• Election Report
  • Green peasant blues in Lithuania

  • By Algirdas Davidavičius | 05 Dec 16 | Posted under: Central and Eastern Europe
  • Against the backdrop of the current rise in neo-nationalism and the growing xenophobia in the EU and across the Atlantic, one could say that the recent Lithuanian elections, which ended on 23 October, almost seemed to pass with bucolic tranquility. But it is a prelude to yet another phase of a deepening post-democratic crisis affecting national democracies without a politically mobilized precariat in the region.

    Perhaps this tranquility is due to the superficially Arcadian nature of the winning party. The way this formerly provincial fringe party describes itself in English (see, for example, their website) is “Lithuanian Peasant and Greens” (winning 56 seats of the 141 available in the Lithuanian Parliament, the Seimas). This sounds both anachronistic – after all, there is no such strata as “peasants” anymore, only farmers, agro-businessmen and the rural precariat – and modern at the same time. Although critics with ties to the establishment were scandalized by the eclectic narrative of a party trying to appeal both to a socially conservative rural precariat, a progressive urban intelligentsia and workers in precarious circumstances who have recently migrated to towns and are struggling to make a living, the majority of the electorate trusted them over the established conservatives (31 seats), the former ruling social democrats (17 seats) and the liberal party, who has been relatively unscathed by lobbyism scandals but still trailed on only 14 seats.

    One reason for this is that the majority of the electorate is very concerned not about the national security and big-business-friendly narratives of the conservatives and the liberals, nor with failed promises of “sustainable growth” from social democrats, but about diminishing and precarious employment and falling consumer power, all contributing to poverty indicators that are still higher than the EU average (see Eurostat) and one of the highest rates of emigration. Since the left has no articulated position or distinct political parties in Lithuania, peasant-green eclecticism (pro-family, anti-abortion, ignoring LGBT concerns, but promising better working conditions and raising standards of living for the precariat) does seem to be the “best of a bad bunch” for the non-owning classes.

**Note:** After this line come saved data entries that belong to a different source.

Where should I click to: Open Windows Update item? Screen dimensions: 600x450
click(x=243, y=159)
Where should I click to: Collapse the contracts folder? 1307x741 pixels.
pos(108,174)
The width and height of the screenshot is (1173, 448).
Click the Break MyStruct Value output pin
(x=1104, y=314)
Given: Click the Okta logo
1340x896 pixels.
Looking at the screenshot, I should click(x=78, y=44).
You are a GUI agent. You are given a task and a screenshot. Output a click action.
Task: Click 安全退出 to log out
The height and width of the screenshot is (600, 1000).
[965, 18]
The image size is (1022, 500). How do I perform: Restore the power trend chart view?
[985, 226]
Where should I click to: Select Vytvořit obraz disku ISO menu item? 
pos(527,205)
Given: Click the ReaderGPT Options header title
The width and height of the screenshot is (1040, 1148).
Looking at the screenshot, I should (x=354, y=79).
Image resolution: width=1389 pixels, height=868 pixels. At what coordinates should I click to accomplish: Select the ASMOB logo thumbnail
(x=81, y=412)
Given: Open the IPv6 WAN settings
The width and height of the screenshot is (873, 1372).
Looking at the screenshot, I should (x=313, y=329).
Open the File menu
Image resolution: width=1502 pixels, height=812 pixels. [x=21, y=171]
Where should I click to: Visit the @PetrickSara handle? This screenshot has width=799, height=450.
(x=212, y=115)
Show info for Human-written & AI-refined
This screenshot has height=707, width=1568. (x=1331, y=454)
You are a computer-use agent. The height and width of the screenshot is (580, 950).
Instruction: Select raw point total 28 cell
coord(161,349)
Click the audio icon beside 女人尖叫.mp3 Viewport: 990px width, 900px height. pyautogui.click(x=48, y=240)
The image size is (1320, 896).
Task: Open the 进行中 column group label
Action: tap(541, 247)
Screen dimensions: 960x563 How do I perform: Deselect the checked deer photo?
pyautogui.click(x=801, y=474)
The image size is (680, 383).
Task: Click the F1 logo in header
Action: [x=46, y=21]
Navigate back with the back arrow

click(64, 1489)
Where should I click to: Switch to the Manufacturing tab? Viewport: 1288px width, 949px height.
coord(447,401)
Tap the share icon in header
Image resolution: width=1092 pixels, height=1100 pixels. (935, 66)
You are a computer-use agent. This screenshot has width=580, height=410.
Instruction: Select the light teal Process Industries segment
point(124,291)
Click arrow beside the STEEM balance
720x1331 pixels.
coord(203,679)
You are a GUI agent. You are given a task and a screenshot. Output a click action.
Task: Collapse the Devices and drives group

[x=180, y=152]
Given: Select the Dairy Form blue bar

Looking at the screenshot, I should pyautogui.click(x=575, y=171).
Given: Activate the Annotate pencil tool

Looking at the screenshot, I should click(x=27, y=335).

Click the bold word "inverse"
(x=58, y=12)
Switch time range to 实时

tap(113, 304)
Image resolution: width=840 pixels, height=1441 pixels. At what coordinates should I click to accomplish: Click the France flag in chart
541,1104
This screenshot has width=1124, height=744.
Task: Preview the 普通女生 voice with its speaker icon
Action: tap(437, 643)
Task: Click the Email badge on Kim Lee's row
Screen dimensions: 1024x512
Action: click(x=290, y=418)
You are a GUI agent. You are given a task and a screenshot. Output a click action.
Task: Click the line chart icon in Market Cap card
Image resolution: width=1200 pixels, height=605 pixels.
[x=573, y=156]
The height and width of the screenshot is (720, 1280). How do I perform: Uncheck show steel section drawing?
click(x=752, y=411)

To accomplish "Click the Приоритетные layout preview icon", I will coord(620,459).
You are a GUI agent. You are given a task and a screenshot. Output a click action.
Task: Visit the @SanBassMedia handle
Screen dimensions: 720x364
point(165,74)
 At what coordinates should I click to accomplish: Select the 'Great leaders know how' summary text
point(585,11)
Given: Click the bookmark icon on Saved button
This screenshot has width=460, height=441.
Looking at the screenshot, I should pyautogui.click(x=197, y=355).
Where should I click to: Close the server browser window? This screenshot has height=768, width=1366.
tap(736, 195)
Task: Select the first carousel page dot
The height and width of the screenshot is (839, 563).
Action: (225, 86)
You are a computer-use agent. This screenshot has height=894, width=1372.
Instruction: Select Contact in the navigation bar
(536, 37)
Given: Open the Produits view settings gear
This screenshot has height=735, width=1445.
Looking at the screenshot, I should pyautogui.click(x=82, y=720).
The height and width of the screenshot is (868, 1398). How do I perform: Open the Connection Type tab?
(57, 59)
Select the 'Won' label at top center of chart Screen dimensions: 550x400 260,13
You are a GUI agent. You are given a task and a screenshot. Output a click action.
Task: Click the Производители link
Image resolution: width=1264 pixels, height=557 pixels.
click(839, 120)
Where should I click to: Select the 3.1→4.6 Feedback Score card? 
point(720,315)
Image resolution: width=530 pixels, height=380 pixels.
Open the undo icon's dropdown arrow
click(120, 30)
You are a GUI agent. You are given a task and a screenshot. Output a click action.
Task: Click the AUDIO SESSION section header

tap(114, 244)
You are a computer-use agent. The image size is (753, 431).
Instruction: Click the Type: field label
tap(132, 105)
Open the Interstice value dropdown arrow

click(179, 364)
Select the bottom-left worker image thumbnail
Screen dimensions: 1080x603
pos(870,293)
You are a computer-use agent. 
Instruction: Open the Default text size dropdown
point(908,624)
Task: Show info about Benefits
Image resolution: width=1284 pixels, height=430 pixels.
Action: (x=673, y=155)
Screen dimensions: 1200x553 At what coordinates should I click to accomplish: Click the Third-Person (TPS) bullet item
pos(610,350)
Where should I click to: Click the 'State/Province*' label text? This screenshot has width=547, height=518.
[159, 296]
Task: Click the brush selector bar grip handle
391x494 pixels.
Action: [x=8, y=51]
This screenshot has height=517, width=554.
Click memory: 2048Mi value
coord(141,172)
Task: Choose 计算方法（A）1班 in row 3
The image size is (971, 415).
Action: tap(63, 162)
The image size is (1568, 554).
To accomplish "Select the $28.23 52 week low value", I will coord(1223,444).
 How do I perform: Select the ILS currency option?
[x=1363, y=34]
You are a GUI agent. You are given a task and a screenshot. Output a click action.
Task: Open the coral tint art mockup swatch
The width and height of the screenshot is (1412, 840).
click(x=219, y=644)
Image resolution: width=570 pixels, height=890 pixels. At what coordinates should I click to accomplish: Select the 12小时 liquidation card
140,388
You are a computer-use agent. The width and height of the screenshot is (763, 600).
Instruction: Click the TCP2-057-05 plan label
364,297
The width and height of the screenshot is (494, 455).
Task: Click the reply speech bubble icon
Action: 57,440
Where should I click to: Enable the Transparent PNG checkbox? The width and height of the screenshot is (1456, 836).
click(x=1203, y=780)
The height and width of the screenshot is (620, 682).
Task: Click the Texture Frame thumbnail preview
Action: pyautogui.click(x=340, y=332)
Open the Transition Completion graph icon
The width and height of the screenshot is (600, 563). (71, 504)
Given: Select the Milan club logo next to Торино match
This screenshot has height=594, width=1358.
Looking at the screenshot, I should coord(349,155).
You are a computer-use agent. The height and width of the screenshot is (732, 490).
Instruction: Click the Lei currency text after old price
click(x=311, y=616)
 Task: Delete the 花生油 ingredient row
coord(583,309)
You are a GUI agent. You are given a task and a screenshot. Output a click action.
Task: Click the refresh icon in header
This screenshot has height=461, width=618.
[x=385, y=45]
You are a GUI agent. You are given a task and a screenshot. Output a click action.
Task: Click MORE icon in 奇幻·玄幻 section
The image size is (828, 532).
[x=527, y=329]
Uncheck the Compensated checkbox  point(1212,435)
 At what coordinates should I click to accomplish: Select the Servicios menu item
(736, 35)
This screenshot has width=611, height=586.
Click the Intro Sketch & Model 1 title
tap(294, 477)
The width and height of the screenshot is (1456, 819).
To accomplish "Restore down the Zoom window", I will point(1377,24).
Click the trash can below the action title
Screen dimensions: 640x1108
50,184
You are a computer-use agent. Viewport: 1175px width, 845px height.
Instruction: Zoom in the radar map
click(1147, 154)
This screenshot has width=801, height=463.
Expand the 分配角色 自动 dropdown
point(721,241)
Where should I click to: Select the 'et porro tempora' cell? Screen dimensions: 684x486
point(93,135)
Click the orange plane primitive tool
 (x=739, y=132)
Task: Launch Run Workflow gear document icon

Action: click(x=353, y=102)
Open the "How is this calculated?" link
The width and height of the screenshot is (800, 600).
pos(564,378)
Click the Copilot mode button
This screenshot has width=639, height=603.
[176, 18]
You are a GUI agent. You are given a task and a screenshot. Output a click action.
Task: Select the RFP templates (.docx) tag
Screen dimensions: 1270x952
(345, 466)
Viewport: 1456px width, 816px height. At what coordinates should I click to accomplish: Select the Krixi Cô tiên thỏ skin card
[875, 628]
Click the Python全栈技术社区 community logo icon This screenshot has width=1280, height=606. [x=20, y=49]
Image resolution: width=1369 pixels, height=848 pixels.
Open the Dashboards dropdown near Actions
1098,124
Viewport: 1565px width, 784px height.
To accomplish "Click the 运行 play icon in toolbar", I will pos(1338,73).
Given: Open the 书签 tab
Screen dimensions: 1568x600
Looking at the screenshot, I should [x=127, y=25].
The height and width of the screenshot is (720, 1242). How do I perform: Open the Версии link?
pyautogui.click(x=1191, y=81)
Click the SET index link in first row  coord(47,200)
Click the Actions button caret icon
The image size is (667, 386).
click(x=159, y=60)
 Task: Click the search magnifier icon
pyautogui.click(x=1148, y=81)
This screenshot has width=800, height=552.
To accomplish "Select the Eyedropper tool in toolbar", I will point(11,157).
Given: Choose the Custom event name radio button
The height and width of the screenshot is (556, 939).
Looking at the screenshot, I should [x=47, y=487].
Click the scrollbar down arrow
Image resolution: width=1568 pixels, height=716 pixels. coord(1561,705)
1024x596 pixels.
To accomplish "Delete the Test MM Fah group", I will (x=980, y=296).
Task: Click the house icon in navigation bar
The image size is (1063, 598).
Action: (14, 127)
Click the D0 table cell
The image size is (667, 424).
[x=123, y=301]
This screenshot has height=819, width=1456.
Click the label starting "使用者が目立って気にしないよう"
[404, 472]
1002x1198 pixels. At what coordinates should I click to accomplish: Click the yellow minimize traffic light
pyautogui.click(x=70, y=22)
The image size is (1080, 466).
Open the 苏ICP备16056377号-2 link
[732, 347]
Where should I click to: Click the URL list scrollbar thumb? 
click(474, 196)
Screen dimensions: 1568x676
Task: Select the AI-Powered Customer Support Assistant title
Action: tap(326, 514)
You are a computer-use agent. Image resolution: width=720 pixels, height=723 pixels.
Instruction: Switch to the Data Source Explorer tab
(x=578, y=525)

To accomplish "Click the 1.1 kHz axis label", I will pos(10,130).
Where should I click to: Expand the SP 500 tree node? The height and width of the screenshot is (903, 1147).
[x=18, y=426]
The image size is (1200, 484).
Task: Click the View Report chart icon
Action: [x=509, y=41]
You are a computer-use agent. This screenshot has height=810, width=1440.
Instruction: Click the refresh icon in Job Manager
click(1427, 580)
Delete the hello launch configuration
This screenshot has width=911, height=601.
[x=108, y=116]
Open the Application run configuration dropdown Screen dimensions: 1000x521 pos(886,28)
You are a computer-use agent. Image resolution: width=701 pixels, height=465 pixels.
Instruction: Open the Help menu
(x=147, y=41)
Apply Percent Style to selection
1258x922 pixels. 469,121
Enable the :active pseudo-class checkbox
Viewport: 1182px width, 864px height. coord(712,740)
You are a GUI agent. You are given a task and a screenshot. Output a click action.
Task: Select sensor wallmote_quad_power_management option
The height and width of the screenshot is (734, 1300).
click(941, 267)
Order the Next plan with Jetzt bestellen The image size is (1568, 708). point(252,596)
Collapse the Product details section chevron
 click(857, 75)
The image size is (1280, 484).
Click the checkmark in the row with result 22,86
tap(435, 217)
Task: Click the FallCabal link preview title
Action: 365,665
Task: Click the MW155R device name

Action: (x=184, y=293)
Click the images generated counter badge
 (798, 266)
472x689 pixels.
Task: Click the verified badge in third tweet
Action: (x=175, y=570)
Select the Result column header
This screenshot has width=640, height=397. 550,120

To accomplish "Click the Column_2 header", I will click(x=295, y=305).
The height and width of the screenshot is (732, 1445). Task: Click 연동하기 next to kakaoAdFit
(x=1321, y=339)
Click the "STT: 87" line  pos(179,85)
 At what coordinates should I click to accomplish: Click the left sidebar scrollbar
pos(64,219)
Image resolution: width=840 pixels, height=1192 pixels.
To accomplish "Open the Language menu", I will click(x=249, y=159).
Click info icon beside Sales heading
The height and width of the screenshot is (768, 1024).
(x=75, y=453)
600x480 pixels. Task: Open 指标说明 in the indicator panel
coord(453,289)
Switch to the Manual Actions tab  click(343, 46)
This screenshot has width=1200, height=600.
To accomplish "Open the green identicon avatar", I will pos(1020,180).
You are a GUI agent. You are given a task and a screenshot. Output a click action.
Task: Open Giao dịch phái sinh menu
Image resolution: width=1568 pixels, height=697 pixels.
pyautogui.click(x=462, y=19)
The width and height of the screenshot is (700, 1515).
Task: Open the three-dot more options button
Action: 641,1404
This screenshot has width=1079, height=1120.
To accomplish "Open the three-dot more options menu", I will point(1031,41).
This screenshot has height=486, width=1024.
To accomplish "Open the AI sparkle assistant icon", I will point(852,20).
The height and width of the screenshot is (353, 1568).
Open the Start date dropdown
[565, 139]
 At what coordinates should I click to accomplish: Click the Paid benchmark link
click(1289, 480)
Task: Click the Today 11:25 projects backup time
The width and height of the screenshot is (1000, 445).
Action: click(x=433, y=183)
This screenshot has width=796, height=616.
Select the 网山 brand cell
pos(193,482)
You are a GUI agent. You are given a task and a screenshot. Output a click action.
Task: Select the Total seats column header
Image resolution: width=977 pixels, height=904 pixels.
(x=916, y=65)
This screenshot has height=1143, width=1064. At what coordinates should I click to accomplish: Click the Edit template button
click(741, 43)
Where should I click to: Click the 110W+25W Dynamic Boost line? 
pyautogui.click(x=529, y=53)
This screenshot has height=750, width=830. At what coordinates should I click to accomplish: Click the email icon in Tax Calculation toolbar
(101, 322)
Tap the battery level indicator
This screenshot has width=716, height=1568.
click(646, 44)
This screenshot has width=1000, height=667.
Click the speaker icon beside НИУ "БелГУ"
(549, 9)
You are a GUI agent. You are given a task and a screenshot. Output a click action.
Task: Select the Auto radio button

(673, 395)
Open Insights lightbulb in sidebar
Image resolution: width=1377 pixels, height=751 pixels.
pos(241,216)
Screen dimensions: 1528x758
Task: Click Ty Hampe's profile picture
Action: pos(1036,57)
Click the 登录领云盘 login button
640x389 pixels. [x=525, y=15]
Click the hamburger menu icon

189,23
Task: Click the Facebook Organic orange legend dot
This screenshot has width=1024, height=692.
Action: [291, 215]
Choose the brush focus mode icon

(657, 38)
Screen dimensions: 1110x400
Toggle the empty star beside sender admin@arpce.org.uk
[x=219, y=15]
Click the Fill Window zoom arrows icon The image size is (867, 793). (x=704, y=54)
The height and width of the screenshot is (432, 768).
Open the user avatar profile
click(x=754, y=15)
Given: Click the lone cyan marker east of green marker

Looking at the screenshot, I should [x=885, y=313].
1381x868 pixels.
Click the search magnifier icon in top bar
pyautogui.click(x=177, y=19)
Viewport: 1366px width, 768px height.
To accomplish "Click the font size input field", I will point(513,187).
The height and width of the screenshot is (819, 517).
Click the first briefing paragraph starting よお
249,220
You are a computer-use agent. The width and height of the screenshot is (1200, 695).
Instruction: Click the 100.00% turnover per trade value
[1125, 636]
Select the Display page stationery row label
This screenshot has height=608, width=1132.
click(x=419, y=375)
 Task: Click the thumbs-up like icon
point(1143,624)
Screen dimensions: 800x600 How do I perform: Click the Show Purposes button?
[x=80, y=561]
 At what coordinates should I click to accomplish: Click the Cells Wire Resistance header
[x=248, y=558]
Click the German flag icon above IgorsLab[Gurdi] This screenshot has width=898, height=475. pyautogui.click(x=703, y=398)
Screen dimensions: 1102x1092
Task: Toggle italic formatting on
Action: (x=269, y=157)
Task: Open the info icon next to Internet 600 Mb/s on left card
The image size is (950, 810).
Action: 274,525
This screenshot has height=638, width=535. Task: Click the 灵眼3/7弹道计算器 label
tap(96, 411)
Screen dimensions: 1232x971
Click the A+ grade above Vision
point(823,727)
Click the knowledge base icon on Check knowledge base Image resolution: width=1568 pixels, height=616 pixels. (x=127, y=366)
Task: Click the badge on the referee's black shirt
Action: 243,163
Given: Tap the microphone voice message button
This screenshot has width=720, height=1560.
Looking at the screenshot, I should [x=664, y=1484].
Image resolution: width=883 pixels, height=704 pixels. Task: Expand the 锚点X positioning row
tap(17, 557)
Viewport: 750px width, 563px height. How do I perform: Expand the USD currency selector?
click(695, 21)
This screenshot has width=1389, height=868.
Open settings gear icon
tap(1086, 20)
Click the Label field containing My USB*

    Social democrats still managed to turn the tables by negotiating a role in a majority coalition with the peasants and greens, even gaining hold of the ministry of finance along with other administrative posts. Their leader Algirdas Butkevičius, heavily criticized for being an opportunistic survivalist, did not step down and is further suppressing the internal left-progressive opposition. This ultimately transforms nominally “left” SocDems into the open setting of political entrepreneurship, collusion with investor interests and the de facto rejection of discernible social justice and redistribution.

    The leader of the so-called “Peasants and Greens” is himself a relatively experienced entrepreneur and politician – hardly a role model of left reformism or even revolutionary politics. Agro-businessman Ramūnas Karbauskis once transformed his native Naisiai village into a nationally recognized theme park with a multi-season soap opera on national TV, eight museums and a theater. After a decisive victory and successful coalition negotiations with the SocDems, Mr. Karbauskis is now faced with the challenge of creating a functioning government. As his prime minister, Mr. Karbauskis has chosen his main election partner Mr. Saulius Skvernelis, a popular law-and-order strongman from the police force and the ministry of the interior. But other ministerial and parliamentary official postings are being increasingly met with criticism or raised eyebrows, not only in the hostile liberal/conservative media but along left and progressive fringes as well. A pro-family Catholic theologian has been appointed as the parliamentary committee chair for human rights and social issues, a director of young Catholic charity “Caritas” as minister of social and work affairs, there are controversial figures at the helm of the parliament and education ministries who have no experience, old soc-dem nepotism in the ministry of finance and so on – these are structural conflicts waiting to happen that the young political entrepreneur Mr. Karbauskis will struggle to solve and no one believes he will be much “leftier” than other regional entrepreneurs-turned-politicians.

    And there will be strong conservative-liberal opposition with emphasis on the military spending justified by the Kremlin threat, an almost McCarthy-era-style witch-hunt against “Russian agents” and advocacy of investors’ greed. Pushing a Peronist “Naisiai democracy” while happily working in a Karbauskis investment domain does not seem as easily achievable or an effective way to face the Trump-era of global neoliberalism.